Wenn sich also ein Amateurfussballer, der vom Verein substanzielle Entschädigungen erhält, das Bein bricht, gilt dies als Arbeitsunfall und kann nicht als Freizeitunfall der Suva gemeldet werden. Bisher versichern aber die wenigsten Vereine ihre Sportler gegen Unfälle.

Die eigene Versicherungssituation klären

Mittlerweile sind jedoch alle Sportvereine über ihre Pflicht, eine Unfallversicherung abzuschliessen, informiert. Denn im Herbst 2015 hat die Ersatzkasse UVG  alle Vereine per Brief aufgerufen, die eigene Versicherungssituation zu regeln. Wer Löhne bezahlt, muss eine Unfallversicherung abschliessen. Der Versicherer kann dabei frei gewählt werden. Wenn Unklarheiten bestehen, ob die bezahlten Entschädigungen als Lohn einzustufen sind, muss dies mit der zuständigen Ausgleichskasse besprochen werden. 

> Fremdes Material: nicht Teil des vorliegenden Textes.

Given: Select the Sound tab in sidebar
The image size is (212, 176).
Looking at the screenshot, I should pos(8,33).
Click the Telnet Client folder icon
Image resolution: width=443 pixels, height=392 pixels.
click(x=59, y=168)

Folgende Zahlungen gelten als substanzielle Entschädigung:

  • Punkteprämien
  • Trainingsentschädigungen
  • Wohnkostenentschädigungen
  • Spesen, sofern nicht von der AHV als solche akzeptiert
  • Infos für den Arbeitgeber

    Jährlich ereignen sich rund 260 000 Nichtberufsunfälle in der Schweiz. Im Gegensatz zu den rund 180 000 Berufsunfällen ist also die Anzahl Freizeitunfälle viel höher. Freizeitunfälle verursachen auch Kosten für den Betrieb. Denn oft ziehen diese Unfälle viele Ausfalltage mit sich. Unterstützen Sie uns deshalb bei der Unfallmeldung und informieren Sie uns, wenn der Verunfallte einen möglichen «zweiten» Arbeitgeber im Verein hat.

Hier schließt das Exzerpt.